Your answer should consist only of the lines below from the one with "Instruction: Click the Add button at top" through the one with "Remove the Type: Q&As", copied exactly.

Recorded data

= Beginning of Section =

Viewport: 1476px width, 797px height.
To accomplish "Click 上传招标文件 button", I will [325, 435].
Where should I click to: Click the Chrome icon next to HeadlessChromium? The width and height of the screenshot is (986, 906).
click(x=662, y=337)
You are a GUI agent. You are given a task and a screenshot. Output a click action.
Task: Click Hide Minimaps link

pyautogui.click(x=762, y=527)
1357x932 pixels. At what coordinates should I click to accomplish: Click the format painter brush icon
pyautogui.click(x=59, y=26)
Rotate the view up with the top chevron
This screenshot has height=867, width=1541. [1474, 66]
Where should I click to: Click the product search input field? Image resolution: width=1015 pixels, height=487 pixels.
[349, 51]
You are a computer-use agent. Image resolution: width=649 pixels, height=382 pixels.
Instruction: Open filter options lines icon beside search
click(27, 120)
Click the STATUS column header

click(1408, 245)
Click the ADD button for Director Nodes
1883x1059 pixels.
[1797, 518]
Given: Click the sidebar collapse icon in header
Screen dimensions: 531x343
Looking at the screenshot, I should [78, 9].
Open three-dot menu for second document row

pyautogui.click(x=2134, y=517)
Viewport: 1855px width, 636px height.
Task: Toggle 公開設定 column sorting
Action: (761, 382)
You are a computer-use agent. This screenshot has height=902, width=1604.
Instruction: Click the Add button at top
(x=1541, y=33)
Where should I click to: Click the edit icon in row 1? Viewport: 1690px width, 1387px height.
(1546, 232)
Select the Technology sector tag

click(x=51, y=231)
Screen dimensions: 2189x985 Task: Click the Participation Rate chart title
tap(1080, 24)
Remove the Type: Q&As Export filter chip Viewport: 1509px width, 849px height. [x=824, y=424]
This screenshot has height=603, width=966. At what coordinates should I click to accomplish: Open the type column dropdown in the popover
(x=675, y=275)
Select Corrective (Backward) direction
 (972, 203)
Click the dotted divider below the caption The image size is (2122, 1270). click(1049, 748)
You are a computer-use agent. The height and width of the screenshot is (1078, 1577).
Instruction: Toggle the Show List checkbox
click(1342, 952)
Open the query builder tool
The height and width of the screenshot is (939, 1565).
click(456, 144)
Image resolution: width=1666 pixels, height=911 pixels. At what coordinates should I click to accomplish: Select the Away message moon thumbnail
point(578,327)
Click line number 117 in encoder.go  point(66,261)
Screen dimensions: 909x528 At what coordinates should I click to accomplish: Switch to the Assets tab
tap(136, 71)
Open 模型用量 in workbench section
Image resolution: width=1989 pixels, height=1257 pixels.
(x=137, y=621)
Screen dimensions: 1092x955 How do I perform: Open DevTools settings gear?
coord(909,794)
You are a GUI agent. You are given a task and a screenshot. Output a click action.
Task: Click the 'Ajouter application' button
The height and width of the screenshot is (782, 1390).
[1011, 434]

= End of Section =

Solution to the problem:
Instruction: Click the Add button at top
(x=1541, y=33)
Where should I click to: Click the edit icon in row 1? Viewport: 1690px width, 1387px height.
(1546, 232)
Select the Technology sector tag

click(x=51, y=231)
Screen dimensions: 2189x985 Task: Click the Participation Rate chart title
tap(1080, 24)
Remove the Type: Q&As Export filter chip Viewport: 1509px width, 849px height. [x=824, y=424]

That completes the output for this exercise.